That's 1,750 positions about to join the employment queue and it's only February


Workday is erasing 8.5 percent of its personnel under a restructuring scheme because… AI.

In a classic piece of corporate speak, the company said in an SEC filing that the job cuts are “intended to prioritize its investments and continue advancing Workday’s ongoing focus on durable growth.”

This will “result in the elimination of approximately 1,750 positions, or 8.5 percent of Workday’s current workforce. Workday expects to continue to hire in key strategic areas and locations throughout its fiscal year ending January 31, 2026. In connection with the Plan, Workday expects to exit certain owned office space.”

The irony of the real estate consolidation might not be lost on Reg readers who remember that Workday was among the first wave of tech companies that called for employees to haul their asses on-site because the CEO thought they’d have had enough of their families when forced to work at home during the pandemic.

The job cuts are despite Workday confirming there are no surprises contained in its profit and loss accounts for the most recent full fiscal year 2025 ended January 31, which are “inline with or above its guidance.” The results are scheduled to be published on February 25.

Neither was there a hint of any challenges in Workday’s financial results for the nine months ended October 31, when revenues were up to $5.67 billion from $4.84 billion in the prior year period, and next profit was $432 million up from $193 million.

The reason for the mini cull is AI. In a note to staff, Workday CEO Carl Eschenbach said “The environment we’re operating in today demands a new approach, particularly given our size and scale. We have to adapt by thinking differently, acting boldly, and investing strategically.

● Questions:
**1)** Answer these questions using the article on Workday's job cuts.
(a) What percentage of Workday's current workforce will the cuts eliminate?
(b) On what date are the results for fiscal year 2025 scheduled to be published?
(c) Who is Workday's CEO?
**2)** Copy the stretch of the article on Workday's job cuts from "The job cuts are despite" through "on February 25." word for word.

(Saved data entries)
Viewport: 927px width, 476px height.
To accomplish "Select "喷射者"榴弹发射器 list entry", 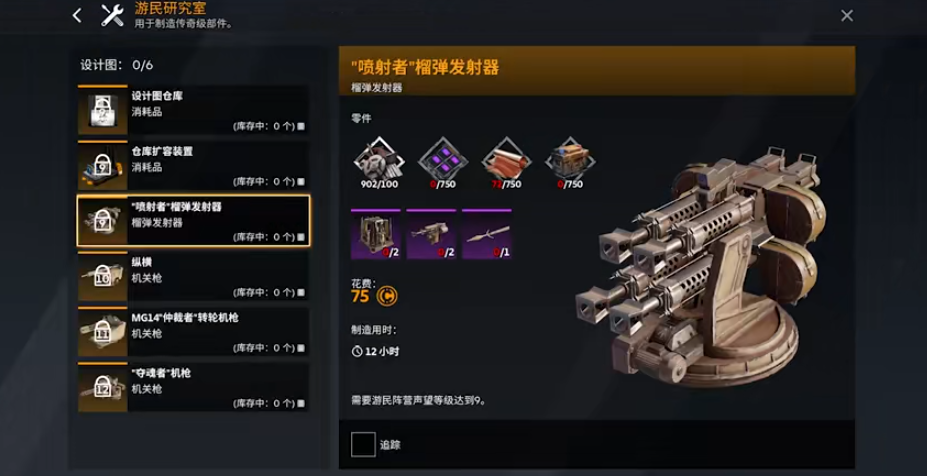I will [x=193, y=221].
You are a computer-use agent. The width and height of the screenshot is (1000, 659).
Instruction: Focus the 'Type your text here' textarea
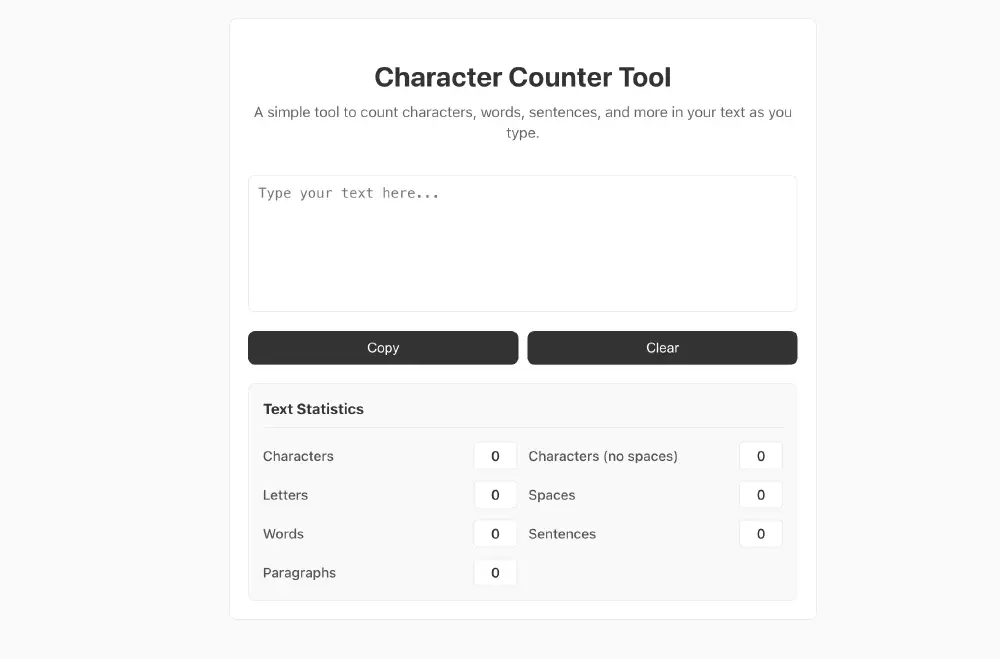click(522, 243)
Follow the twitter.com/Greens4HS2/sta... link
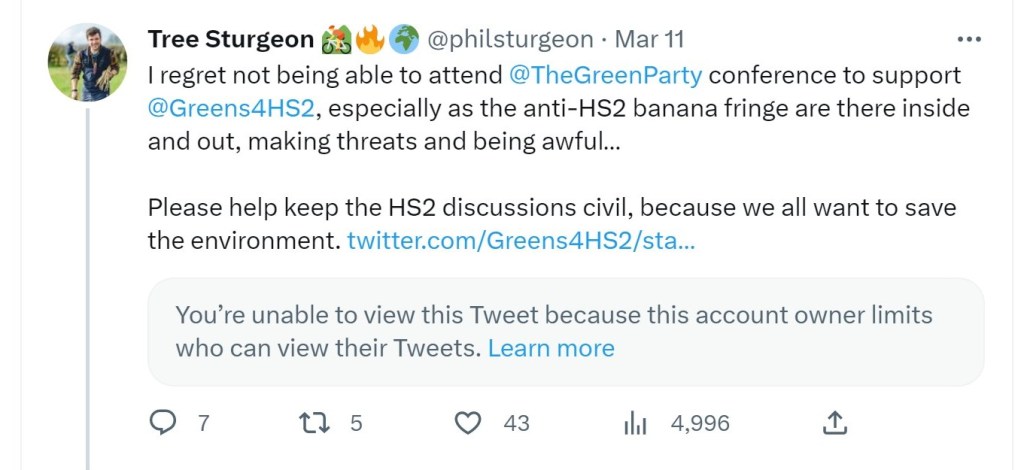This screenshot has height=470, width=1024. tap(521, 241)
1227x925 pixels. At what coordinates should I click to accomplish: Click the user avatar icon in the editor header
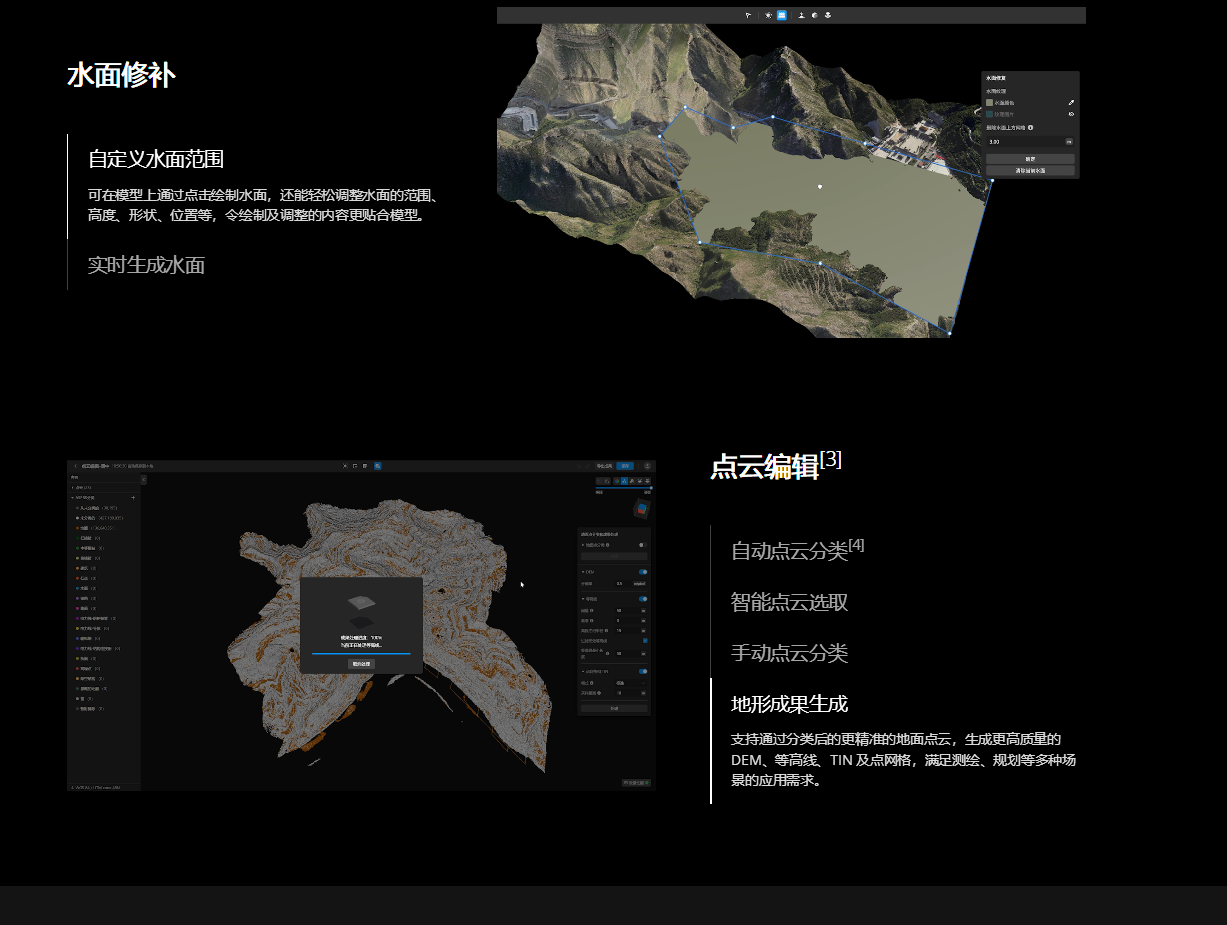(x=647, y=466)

● Answer list:
**1)**
(a) 8.5 percent
(b) February 25
(c) Carl Eschenbach

**2)**
The job cuts are despite Workday confirming there are no surprises contained in its profit and loss accounts for the most recent full fiscal year 2025 ended January 31, which are “inline with or above its guidance.” The results are scheduled to be published on February 25.